Lembeh - are we doing it wrong?

Please register or login

Welcome to ScubaBoard, the world's largest scuba diving community. Registration is not required to read the forums, but we encourage you to join. Joining has its benefits and enables you to participate in the discussions.

Benefits of registering include

  • Ability to post and comment on topics and discussions.
  • A Free photo gallery to share your dive photos with the world.
  • You can make this box go away

Joining is quick and easy. Log in or Register now!

Not even sure how to respond here. The guide makes ALL the difference in Lembeh. They are not all the same. If my guide was carrying a camera in Lembeh on a dive that would be the last dive with that guide and probably that resort. The difference between even a good guide and an excellent one in Lembeh is significant. An excellent one will find a hairy octo, or a hairy shrimp or some other rare and difficult to spot creature. A good one won’t even see them. There are lots of good guides in Lembeh but only a few excellent ones. I have had both, as well as a poor one. Is it worth paying extra to get one of the excellent ones? For me absolutely - saving a few dollars (or euros) after spending a small fortune and a couple of days to travel there seems crazy. NAD has become my first choice after trying a couple other resorts (where the guides were very good). Would not even think about doing it with a non local guide. Did that for a couple of days at the end of a liveaboard trip and then stayed at Black Sands for 4 days. The difference was more than significant. Along the lines that the OP described- pointing out banded cleaner shrimp. With the liveaboard guides I couldn’t understand what all the fuss re Lembeh was. After a few days at Black Sands it became obvious.

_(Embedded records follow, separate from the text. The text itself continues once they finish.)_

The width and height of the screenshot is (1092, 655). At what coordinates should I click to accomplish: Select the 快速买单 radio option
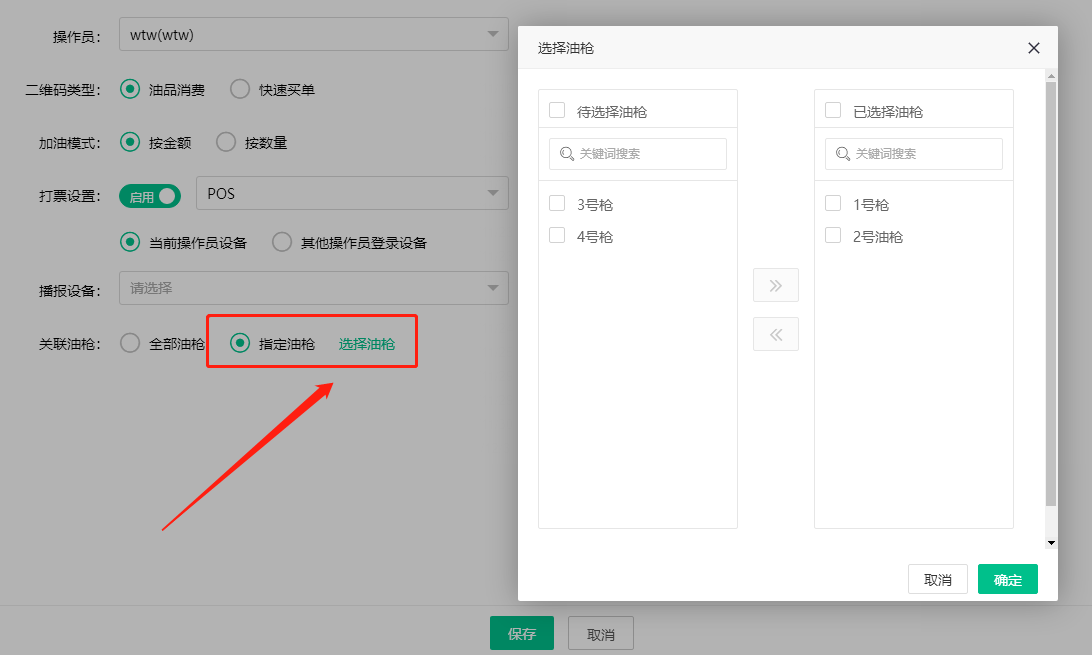tap(240, 89)
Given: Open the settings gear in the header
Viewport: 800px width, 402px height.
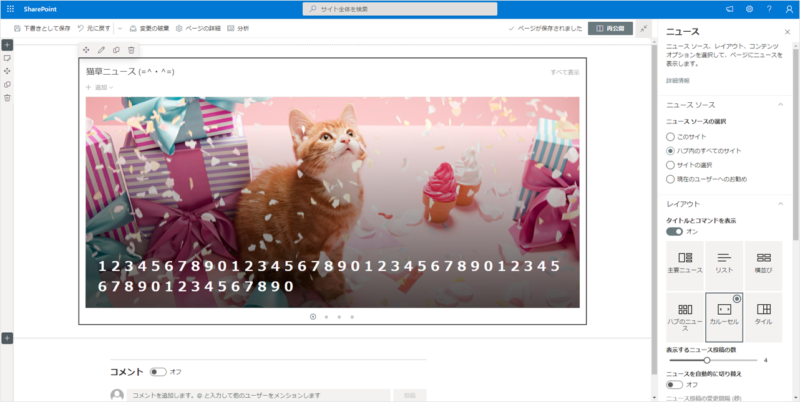Looking at the screenshot, I should tap(750, 9).
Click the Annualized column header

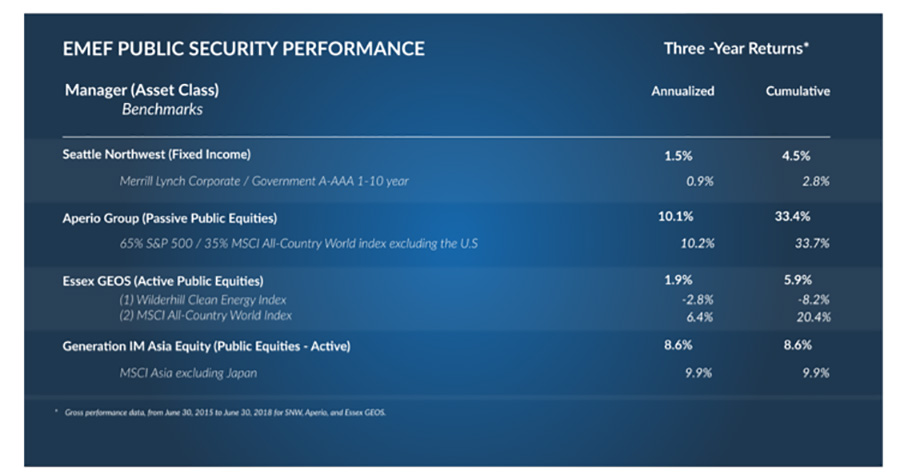[x=682, y=91]
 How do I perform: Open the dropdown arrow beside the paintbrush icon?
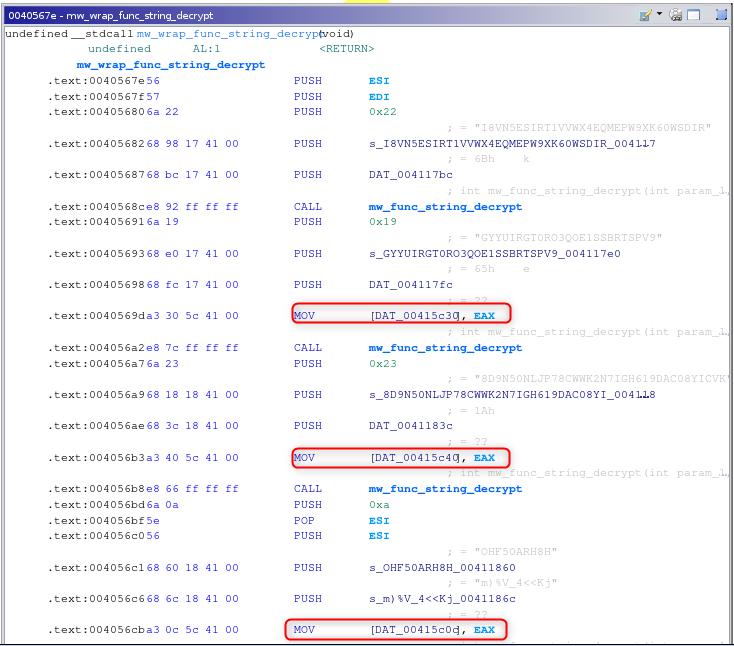point(659,15)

The idea that you could have a guide point you to an area and you could find the more interesting creatures on your own is .... well I can’t find the right words.

I think you mis-read my original reply, it definitely sounds like a lapse in professionalism. Not necessarily the guide is good or bad at spotting, but the issue needs to be addressed.

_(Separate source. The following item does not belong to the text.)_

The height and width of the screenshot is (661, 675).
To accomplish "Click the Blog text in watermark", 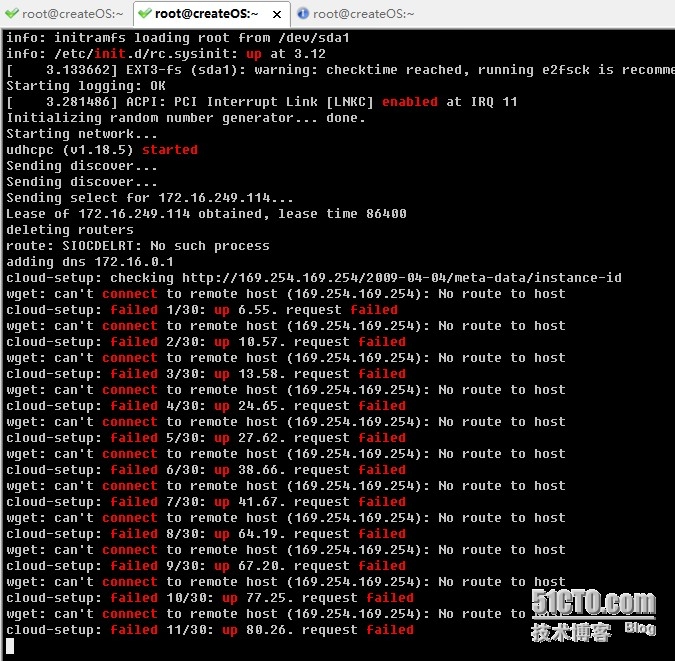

I've never had a non-local guide in Lembeh, unless one of the dive managers was leading it on very rare occasions. I can't imagine they would even want to pay some westerner, the locals work for a lot less ....sadly for them. What else do they have that's so much better assuming all else is equal and guides are local?

I guess only way to test this is a test of going out on same days with two different shops and comparing notes, otherwise your success rate could have been a factor of weather, animals not being there, one bad day for whatever guide, etc..
I may go there next year and do 50/50 trial myself for a week and hop from one shop to another to see how it compares. In the end, I'm not a pro photographer and don't sell photos, nor am I a rich kid. UW photo community can become a pissing contest of bagging the most critters and I'm not into that. As long as I see 90% of what is possible to see and get some interesting animal behavior shots, I'll be happy. I can spend the difference on extra dives.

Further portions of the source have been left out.